* _Challenge 1_
Condense the paragraph of the Plies interview below that begins "Plies: I take it for what it’s worth" into a shorter version that keeps its main facts.
* _Challenge 2_
Copy the passage of the Plies interview below from "Plies: I think" to "at this point?", replacing "heavy hitters" with "biggest stars".

Plies: I think it’s a little bit of both. For me, I never allowed myself to get beyond myself, but at the same time I got to where I’m at currently believing in a higher power, making good music and sticking to my values and my beliefs. I didn’t think I needed to ride the coat tails of the major heavy hitters in hip hop, so I just work with people that I respect – not only that, that can survive me, do stuff that I couldn’t do myself.
DJ Booth: Plies, most MCs, they come into their game in their late teens and twenties, yet you are here releasing your debut album at 27 years old. What are some of the advantages or disadvantages of coming into the game at this point?
Plies: I take it for what it’s worth. Me personally man, I know that God doesn’t make mistakes and he has me where he want me at, and like I’ve said, it’s that point in my life where ten years ago I don’t think I would have been ready to handle the magnitude that it takes to deal with making a hit record. I think my life was planned out the way in which – I love it at this kind of times. For me, man, it’s a true blessing, and I treat it as such.
DJ Booth: At what point over these last ten years when you were getting things together did you realize your purpose was to be a rapper?

* _Available data_
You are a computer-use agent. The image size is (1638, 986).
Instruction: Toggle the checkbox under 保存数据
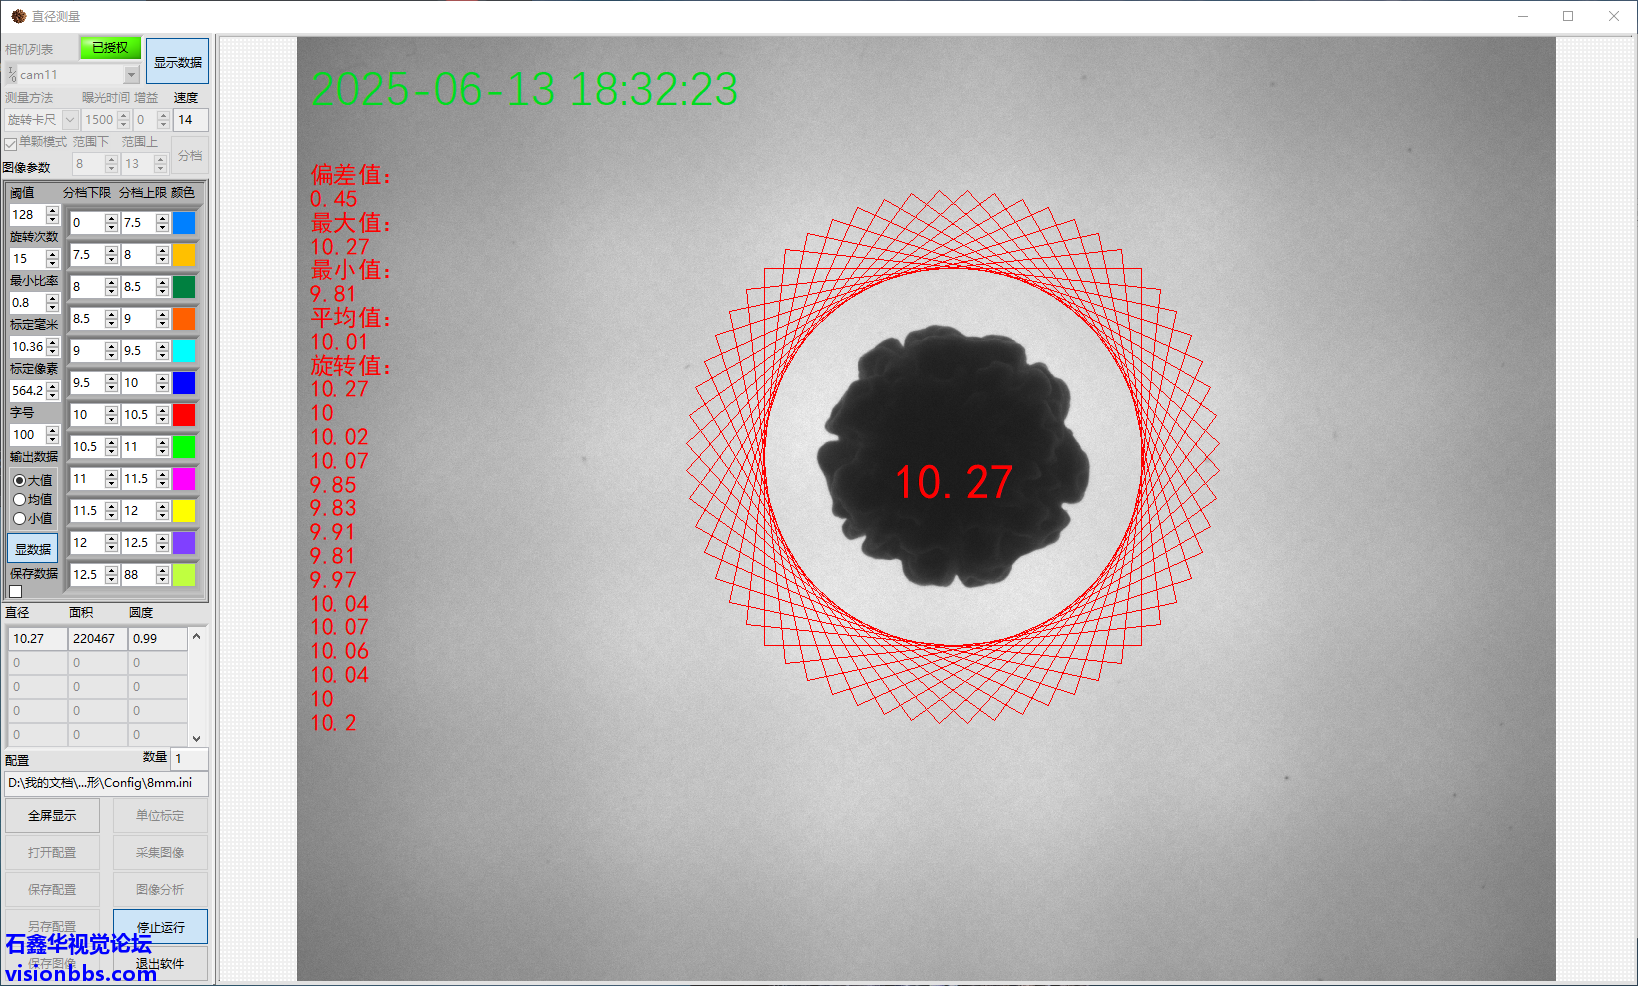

* _Final answer 1_
Plies: I take it for what it’s worth. God doesn’t make mistakes and has me where he wants me. Ten years ago I wouldn’t have been ready to handle the magnitude of making a hit record. It’s a true blessing, and I treat it as such.

* _Final answer 2_
Plies: I think it’s a little bit of both. For me, I never allowed myself to get beyond myself, but at the same time I got to where I’m at currently believing in a higher power, making good music and sticking to my values and my beliefs. I didn’t think I needed to ride the coat tails of the major biggest stars in hip hop, so I just work with people that I respect – not only that, that can survive me, do stuff that I couldn’t do myself.
DJ Booth: Plies, most MCs, they come into their game in their late teens and twenties, yet you are here releasing your debut album at 27 years old. What are some of the advantages or disadvantages of coming into the game at this point?